AFFECT or INFLUENCE
- To have an influence on or effect a change in: Inflation affects the buying power of the dollar.
- To act on the emotions of; touch or move.
- To attack or infect, as a disease: Rheumatic fever can affect the heart.
- Feeling or emotion, especially as manifested by facial expression or body language: “The soldiers seen on television had been carefully chosen for blandness of affect”.
- Obsolete. A disposition, feeling, or tendency.
affect, influence, impress, touch, move, strike.
These verbs mean to produce a mental or emotional effect.
- To affect is to act upon a person's emotions: Adverse criticism of the book didn't affect the author.
- To influence implies some control over the thinking, actions, and emotions of another: “Humanity is profoundly influenced by what you do” .
- To impress is to produce a marked, often enduring effect: “The Tibetan landscape particularly impressed him”
- To touch usually means to arouse a tender response: “The tributes [to the two deceased musicians] were fitting and touching”
- To move suggests a profound emotional effect: The account of her experiences moved us to tears.
- To strike implies keenness or force of mental response: I was struck by the sudden change in his appearance.
IV. USAGE NOTE
Affect and effect have no senses in common.
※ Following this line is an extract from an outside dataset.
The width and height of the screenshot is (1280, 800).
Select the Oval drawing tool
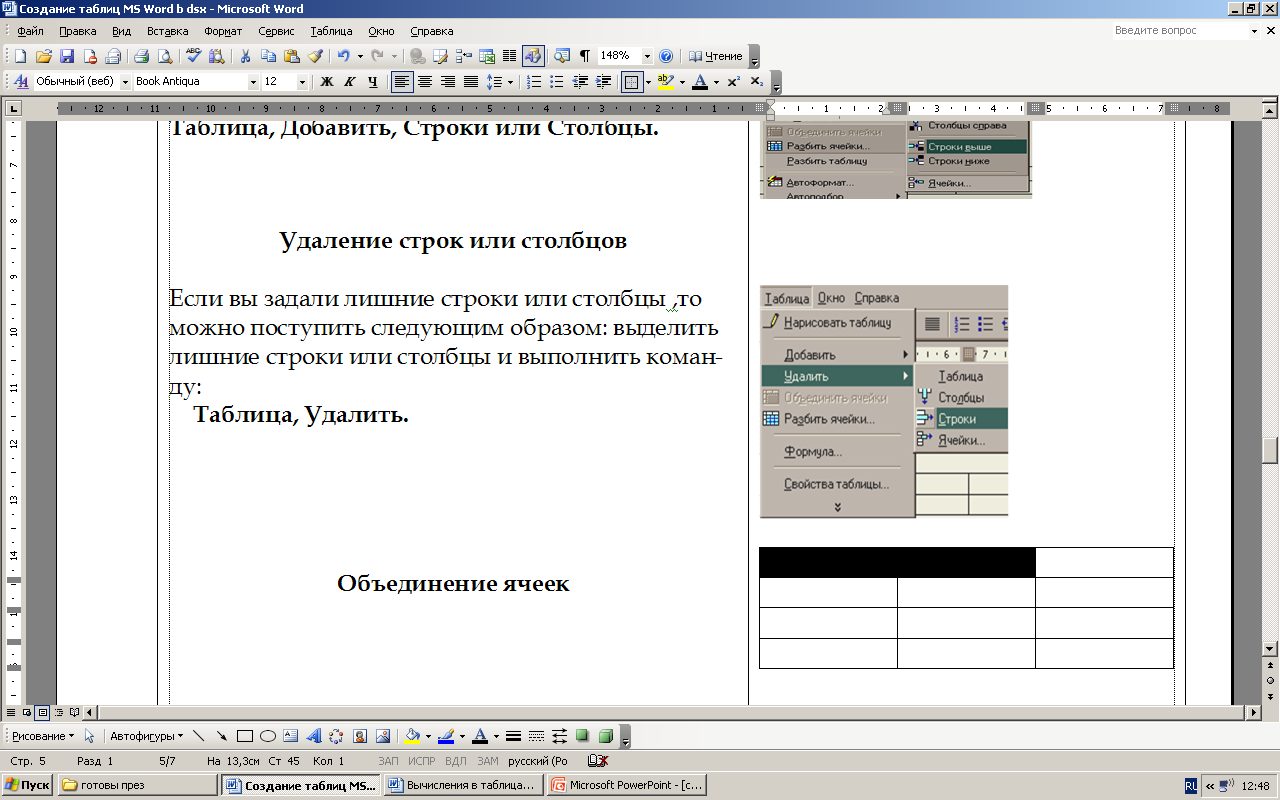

As a verb affect is most commonly used in the sense of “to influence” (how smoking affects health). Effect means “to bring about or execute”: layoffs designed to effect savings. Thus the sentence These measures may affect savings could imply that the measures may reduce savings that have already been realized, whereas These measures may effect savings implies that the measures will cause new savings to come about.